> Stored records
—————

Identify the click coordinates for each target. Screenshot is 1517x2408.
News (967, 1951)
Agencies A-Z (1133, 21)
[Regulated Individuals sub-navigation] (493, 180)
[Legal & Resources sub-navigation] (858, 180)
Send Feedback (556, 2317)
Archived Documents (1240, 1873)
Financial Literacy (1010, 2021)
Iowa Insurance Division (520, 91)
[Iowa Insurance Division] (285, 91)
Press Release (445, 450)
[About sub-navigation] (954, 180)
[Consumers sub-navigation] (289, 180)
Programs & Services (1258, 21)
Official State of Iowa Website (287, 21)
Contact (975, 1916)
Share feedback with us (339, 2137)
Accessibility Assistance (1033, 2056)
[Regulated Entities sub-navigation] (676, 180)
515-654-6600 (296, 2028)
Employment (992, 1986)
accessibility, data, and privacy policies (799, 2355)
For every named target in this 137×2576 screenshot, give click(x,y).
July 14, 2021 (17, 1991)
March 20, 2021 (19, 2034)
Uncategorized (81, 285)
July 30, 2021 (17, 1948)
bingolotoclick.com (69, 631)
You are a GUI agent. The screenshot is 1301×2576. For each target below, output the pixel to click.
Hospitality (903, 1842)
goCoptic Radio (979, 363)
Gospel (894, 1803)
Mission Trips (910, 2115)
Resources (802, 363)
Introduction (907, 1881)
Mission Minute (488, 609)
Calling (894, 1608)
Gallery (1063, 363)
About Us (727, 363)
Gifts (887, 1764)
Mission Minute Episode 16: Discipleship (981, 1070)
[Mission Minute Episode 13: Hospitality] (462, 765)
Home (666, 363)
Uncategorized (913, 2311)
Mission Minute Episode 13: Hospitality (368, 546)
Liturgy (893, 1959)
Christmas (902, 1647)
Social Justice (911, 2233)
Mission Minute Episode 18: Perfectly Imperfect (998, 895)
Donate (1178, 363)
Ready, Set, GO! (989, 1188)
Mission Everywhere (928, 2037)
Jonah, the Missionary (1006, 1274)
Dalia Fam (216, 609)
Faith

—————

> Task description
Return the data in full, exactly as it appears above.

> Response to the task
Identify the click coordinates for each target. Screenshot is 1517x2408.
News (967, 1951)
Agencies A-Z (1133, 21)
[Regulated Individuals sub-navigation] (493, 180)
[Legal & Resources sub-navigation] (858, 180)
Send Feedback (556, 2317)
Archived Documents (1240, 1873)
Financial Literacy (1010, 2021)
Iowa Insurance Division (520, 91)
[Iowa Insurance Division] (285, 91)
Press Release (445, 450)
[About sub-navigation] (954, 180)
[Consumers sub-navigation] (289, 180)
Programs & Services (1258, 21)
Official State of Iowa Website (287, 21)
Contact (975, 1916)
Share feedback with us (339, 2137)
Accessibility Assistance (1033, 2056)
[Regulated Entities sub-navigation] (676, 180)
515-654-6600 (296, 2028)
Employment (992, 1986)
accessibility, data, and privacy policies (799, 2355)
For every named target in this 137×2576 screenshot, give click(x,y).
July 14, 2021 (17, 1991)
March 20, 2021 (19, 2034)
Uncategorized (81, 285)
July 30, 2021 (17, 1948)
bingolotoclick.com (69, 631)
You are a GUI agent. The screenshot is 1301×2576. For each target below, output the pixel to click.
Hospitality (903, 1842)
goCoptic Radio (979, 363)
Gospel (894, 1803)
Mission Trips (910, 2115)
Resources (802, 363)
Introduction (907, 1881)
Mission Minute (488, 609)
Calling (894, 1608)
Gallery (1063, 363)
About Us (727, 363)
Gifts (887, 1764)
Mission Minute Episode 16: Discipleship (981, 1070)
[Mission Minute Episode 13: Hospitality] (462, 765)
Home (666, 363)
Uncategorized (913, 2311)
Mission Minute Episode 13: Hospitality (368, 546)
Liturgy (893, 1959)
Christmas (902, 1647)
Social Justice (911, 2233)
Mission Minute Episode 18: Perfectly Imperfect (998, 895)
Donate (1178, 363)
Ready, Set, GO! (989, 1188)
Mission Everywhere (928, 2037)
Jonah, the Missionary (1006, 1274)
Dalia Fam (216, 609)
Faith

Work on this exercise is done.